The Office of Coast Survey is implementing a unified, geospatial database for storing and accessing NOS hydrographic survey data. This supports new marine charting requirements and technologies, as well as providing for diverse data access mechanisms for all other users.
The history of hydrographic surveying is long and interesting, encompassing many changes in technology and procedures starting from the 1800’s and continuing through today. Until recently the product, and only bathymetric output, of a given survey was a “smooth sheet” plot of the data at a given scale (e.g. 1:10,000 or 1:20,000). In a series of efforts, many of these smooth sheets have been digitized and made available to the public at the National Geophysical Data Center website. More recent hydrographic survey datasets have been collected and processed digitally; these have been added to the NGDC repository through a series of digital translations.

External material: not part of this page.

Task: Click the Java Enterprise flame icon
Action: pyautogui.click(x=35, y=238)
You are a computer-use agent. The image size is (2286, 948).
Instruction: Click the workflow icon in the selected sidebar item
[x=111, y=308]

The new repository of digital hydrographic survey data is built on a spatially enabled relational database (Oracle). Using this foundation enables direct connections with any standard databases, connections with diverse GIS clients, and any other tools which can read and write SQL. The data can be represented in a variety of units, geographic projections and formats. The database can also execute spatial operations on the data before streaming it across the network which decreases network load and improves responsiveness. The system also benefits from all of the robust enterprise tools for data backup, availability and redundancy.

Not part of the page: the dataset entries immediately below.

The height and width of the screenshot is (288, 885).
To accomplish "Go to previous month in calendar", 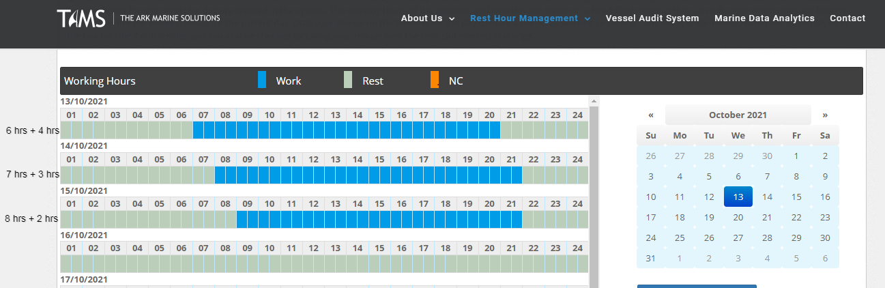I will coord(651,115).
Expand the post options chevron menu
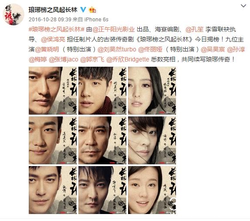 (x=243, y=6)
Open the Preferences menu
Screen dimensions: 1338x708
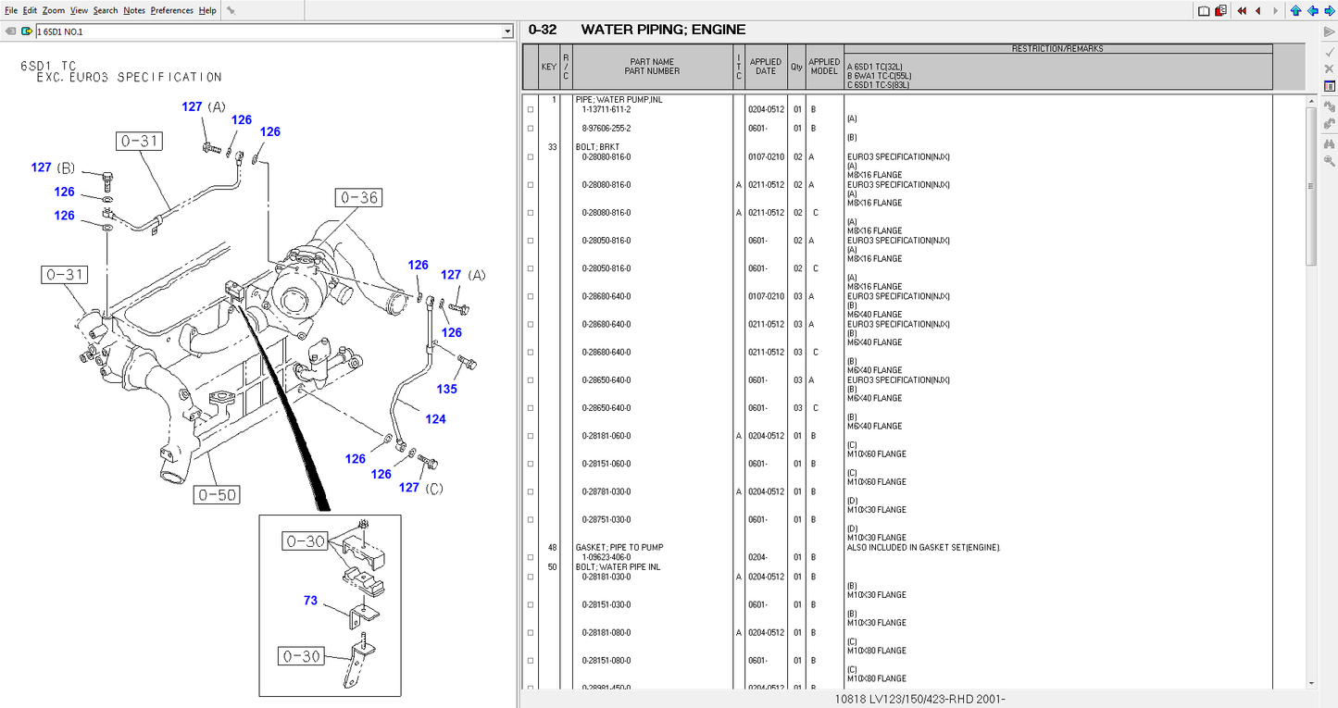(x=171, y=10)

All of the digital hydrographic survey data in the database has undergone a series of quality checks. Many of these occurred during the data acquisition and processing steps before becoming an official signed smooth sheet. These assure that the data represent the best available view of the navigability of a particular area of seafloor at the time it was collected. Subsequently, additional checks ensure that the digital data is consistent with the smooth sheet data.